Inspiration and motivation are short-lived. Fiction exercises help when you’re unmotivated, or think everything you’ve written is pure junk.
Perhaps you’ve developed a resistance to writing: you may be avoiding a scene you know will be emotionally challenging; or you’re doubting your plot.
Try the two exercises below, but consider creating your own exercises too—create your own collection.
Fiction exercises: create a collection
If you find yourself unable to write, your collection of fiction exercises is a powerful tool. Whenever you’re stuck, open your collection, and choose an exercise.
We looked at fiction exercises in this article, and suggested:
Do these exercises right within the typescript of your novel in Scrivener or MS Word.
And keep the exercises, because rereading them tomorrow or next week will trigger fresh insights and ideas.
Let’s look two more fiction exercises.
1. Create first lines to spark your creativity, now, and later
The first sentences of a novel set the tone and voice for the book, so they’re important.
First lines can be memorable; even famous. “Last night I dreamt I went to Manderley again” is the famous first line of Daphne du Maurier’s bestseller Rebecca.

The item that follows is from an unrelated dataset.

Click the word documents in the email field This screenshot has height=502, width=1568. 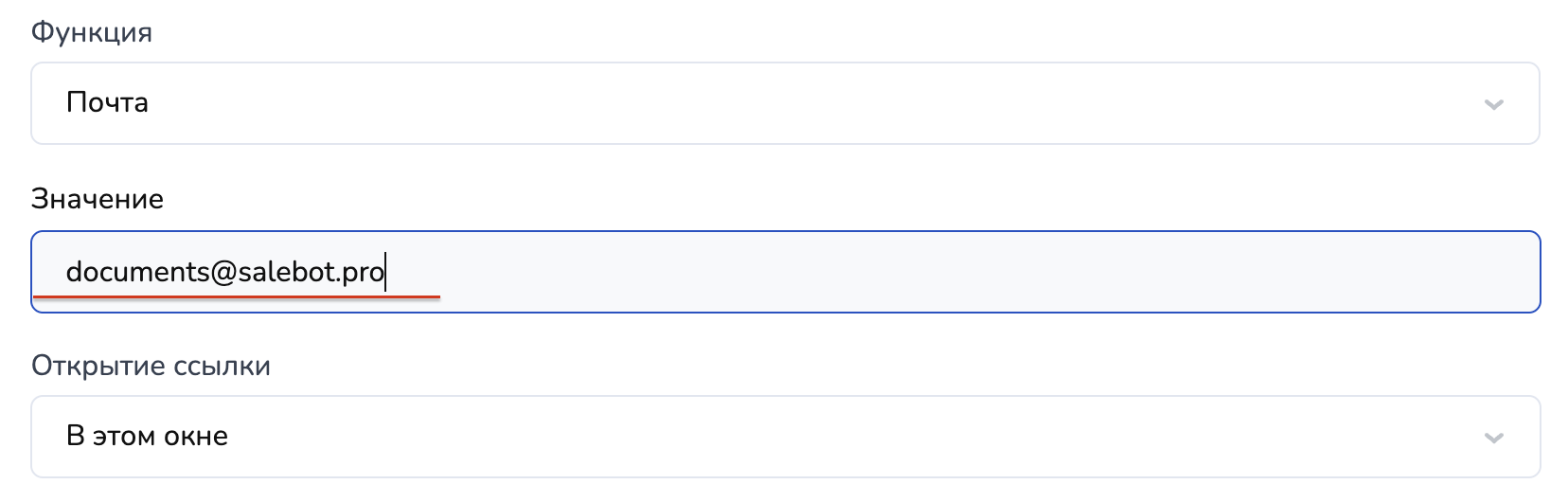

Of course, you can write any sentence you like as a first line, and change it later, but you need the book’s voice: its emotional key. The emotion sparks your inspiration for the book. Until you have the novel’s voice, it’s a challenge to write with confidence. The voice inspires you.
Here’s an example of how this works.
In How I came to write Wolf Hall, bestselling author Hilary Mantel says:
The basic decision about the book was taken seconds before I began writing. “So now get up”: the person on the ground was Cromwell and the camera was behind his eyes.
As soon as the words, “So now get up” came to Hilary Mantel, she had everything she needed to write, because she had the book’s voice.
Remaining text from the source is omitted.